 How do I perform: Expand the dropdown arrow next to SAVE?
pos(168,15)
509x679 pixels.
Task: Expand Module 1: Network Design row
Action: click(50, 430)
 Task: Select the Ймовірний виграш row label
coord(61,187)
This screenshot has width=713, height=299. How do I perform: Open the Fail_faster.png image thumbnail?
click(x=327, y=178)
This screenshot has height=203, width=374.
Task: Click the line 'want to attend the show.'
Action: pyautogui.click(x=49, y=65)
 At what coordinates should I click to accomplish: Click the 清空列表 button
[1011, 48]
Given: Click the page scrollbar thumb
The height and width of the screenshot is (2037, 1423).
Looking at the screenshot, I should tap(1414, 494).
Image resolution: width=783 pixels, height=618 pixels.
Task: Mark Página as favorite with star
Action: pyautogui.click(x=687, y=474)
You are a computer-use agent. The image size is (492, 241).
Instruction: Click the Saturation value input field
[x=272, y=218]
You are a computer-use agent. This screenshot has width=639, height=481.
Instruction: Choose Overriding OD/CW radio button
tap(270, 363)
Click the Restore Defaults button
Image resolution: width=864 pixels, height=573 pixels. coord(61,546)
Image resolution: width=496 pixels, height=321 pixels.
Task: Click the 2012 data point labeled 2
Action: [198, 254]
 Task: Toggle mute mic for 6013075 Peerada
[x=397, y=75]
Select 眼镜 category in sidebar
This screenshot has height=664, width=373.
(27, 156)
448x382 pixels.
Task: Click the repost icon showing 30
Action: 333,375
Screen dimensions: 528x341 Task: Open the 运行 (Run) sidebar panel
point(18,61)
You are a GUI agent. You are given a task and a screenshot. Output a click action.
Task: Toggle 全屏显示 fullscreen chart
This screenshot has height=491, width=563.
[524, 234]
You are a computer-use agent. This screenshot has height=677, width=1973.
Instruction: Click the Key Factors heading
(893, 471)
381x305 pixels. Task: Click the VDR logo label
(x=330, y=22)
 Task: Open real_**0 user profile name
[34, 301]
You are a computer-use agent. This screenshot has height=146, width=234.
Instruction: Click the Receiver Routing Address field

○ ○ ○ ○ ○

> [Written task]: Reproduce all of the data above line for line, with every character, space and line break unchanged.

> [Finished exercise]:
 How do I perform: Expand the dropdown arrow next to SAVE?
pos(168,15)
509x679 pixels.
Task: Expand Module 1: Network Design row
Action: click(50, 430)
 Task: Select the Ймовірний виграш row label
coord(61,187)
This screenshot has width=713, height=299. How do I perform: Open the Fail_faster.png image thumbnail?
click(x=327, y=178)
This screenshot has height=203, width=374.
Task: Click the line 'want to attend the show.'
Action: pyautogui.click(x=49, y=65)
 At what coordinates should I click to accomplish: Click the 清空列表 button
[1011, 48]
Given: Click the page scrollbar thumb
The height and width of the screenshot is (2037, 1423).
Looking at the screenshot, I should tap(1414, 494).
Image resolution: width=783 pixels, height=618 pixels.
Task: Mark Página as favorite with star
Action: pyautogui.click(x=687, y=474)
You are a computer-use agent. The image size is (492, 241).
Instruction: Click the Saturation value input field
[x=272, y=218]
You are a computer-use agent. This screenshot has width=639, height=481.
Instruction: Choose Overriding OD/CW radio button
tap(270, 363)
Click the Restore Defaults button
Image resolution: width=864 pixels, height=573 pixels. coord(61,546)
Image resolution: width=496 pixels, height=321 pixels.
Task: Click the 2012 data point labeled 2
Action: [198, 254]
 Task: Toggle mute mic for 6013075 Peerada
[x=397, y=75]
Select 眼镜 category in sidebar
This screenshot has height=664, width=373.
(27, 156)
448x382 pixels.
Task: Click the repost icon showing 30
Action: 333,375
Screen dimensions: 528x341 Task: Open the 运行 (Run) sidebar panel
point(18,61)
You are a GUI agent. You are given a task and a screenshot. Output a click action.
Task: Toggle 全屏显示 fullscreen chart
This screenshot has height=491, width=563.
[524, 234]
You are a computer-use agent. This screenshot has height=677, width=1973.
Instruction: Click the Key Factors heading
(893, 471)
381x305 pixels. Task: Click the VDR logo label
(x=330, y=22)
 Task: Open real_**0 user profile name
[34, 301]
You are a computer-use agent. This screenshot has height=146, width=234.
Instruction: Click the Receiver Routing Address field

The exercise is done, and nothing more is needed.